My friend who is like a sister often regales me with tales of family to the point I feel I know some of her relatives I've never met. Her Aunt Jessie is a kindred spirit, a former rebel of the family who settled down in a remote country acreage for most of her years and even now in her advanced years pores over the seed catalogs and plants her yearly garden with great anticipation. She offers sage advice and self-sufficient pragmatism, and her mind is seldom far from her old home place.
When it comes to self-protection, she carries a tiny pearl-handled revolver tucked neatly beneath her skirt in a concealed holster something like a garter belt. Her advice for women's safety is something along the lines of "I know you have yourself a gun, right?" To her, that's the most obvious solution for home protection based on her own experience...political correctness never quite made it that far out into the Mississippi bottomlands.
Tonight, I was alone at home and I heard Jack trying to open and unlock the front door. Kaleb began barking menacingly, as he's so good at doing when I'm alone, BUT it dawned on me that Jack was not due home from work until hours later. In fact, it was not Jack...he was still at work.
Somebody was trying to get into our house.
Long story short, they gave up when they heard the dog making a racket. But the area in which we live is not heavily traveled nor very populated in comparison with the town we're near, so it was not an accident...not a salesman, neighbor, or door-to-door evangelist.
We had a lot of near misses in the past compared to some of our neighbors whose houses have been broken into. I was home a couple years ago when someone was scoping our house for entry by trying windows before realizing that we were inside the house. This time was different because I now have a pistol of my own.
I had wondered how it would make me feel if I were ever in a situation where it might have to be handy. Well, though I was a bit nervous and went through the obvious steps of notifying the police and turning the outside lights on (even thought it was daylight), etc....it felt just fine. I did not feel like I'm just sitting around hoping not to be a victim.
I grew up with an aversion to firearms, probably because my household never went hunting or had much need for them for protection, but my comfort zone has transitioned somewhat now. The point is to never have to use one but to have one if there's no other choice than being a victim.
I was pleasantly surprised at how calm it helped me be, how un-panicked.
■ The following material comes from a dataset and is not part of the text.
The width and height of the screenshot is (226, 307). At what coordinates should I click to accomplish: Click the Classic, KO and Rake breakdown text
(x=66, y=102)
And then I thought of my friend's Aunt Jessie, who was probably at that very same moment in her own house sitting with her knitting and her seed catalogs...and her concealed little weapon.
I smiled to feel a connection to someone I don't even know who has old school ways and thinks there's nothing abnormal about a woman keeping herself protected, that it's just good sense.
My own handgun is now named in her honor.
May I never have to resort to "fetchin Aunt Jessie," but at least I know she's there if I need her.